(Recorded data)
########
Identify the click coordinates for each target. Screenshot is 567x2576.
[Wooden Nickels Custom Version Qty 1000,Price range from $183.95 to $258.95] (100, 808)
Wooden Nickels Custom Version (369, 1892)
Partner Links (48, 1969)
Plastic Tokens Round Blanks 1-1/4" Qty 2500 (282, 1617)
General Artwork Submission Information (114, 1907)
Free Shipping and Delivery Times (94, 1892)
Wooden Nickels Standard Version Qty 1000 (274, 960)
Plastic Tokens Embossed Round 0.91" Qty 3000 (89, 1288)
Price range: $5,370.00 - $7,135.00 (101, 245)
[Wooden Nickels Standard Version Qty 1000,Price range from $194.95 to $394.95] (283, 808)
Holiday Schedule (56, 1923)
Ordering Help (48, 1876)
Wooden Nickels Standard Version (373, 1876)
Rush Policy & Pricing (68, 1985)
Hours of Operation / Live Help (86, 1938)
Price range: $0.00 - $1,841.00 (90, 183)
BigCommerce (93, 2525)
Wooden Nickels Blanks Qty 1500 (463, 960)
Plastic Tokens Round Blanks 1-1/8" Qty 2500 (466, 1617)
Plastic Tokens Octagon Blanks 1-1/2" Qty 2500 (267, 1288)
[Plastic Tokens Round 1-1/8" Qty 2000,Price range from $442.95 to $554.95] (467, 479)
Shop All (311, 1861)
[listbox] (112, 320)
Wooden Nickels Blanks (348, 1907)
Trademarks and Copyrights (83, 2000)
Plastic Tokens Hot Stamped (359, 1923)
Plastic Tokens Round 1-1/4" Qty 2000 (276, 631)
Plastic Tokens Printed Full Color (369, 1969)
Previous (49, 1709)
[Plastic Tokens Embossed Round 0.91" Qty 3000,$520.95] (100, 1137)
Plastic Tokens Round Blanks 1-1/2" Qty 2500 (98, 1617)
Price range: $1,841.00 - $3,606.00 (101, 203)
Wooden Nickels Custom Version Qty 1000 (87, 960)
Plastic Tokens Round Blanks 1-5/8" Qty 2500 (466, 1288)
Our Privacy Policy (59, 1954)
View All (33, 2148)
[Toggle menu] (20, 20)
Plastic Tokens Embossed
########
:: ACTIVITY ::
All lines in the records with the string "Help" should be copied out.

:: OUTPUT FOR THIS EXERCISE ::
Ordering Help (48, 1876)
Hours of Operation / Live Help (86, 1938)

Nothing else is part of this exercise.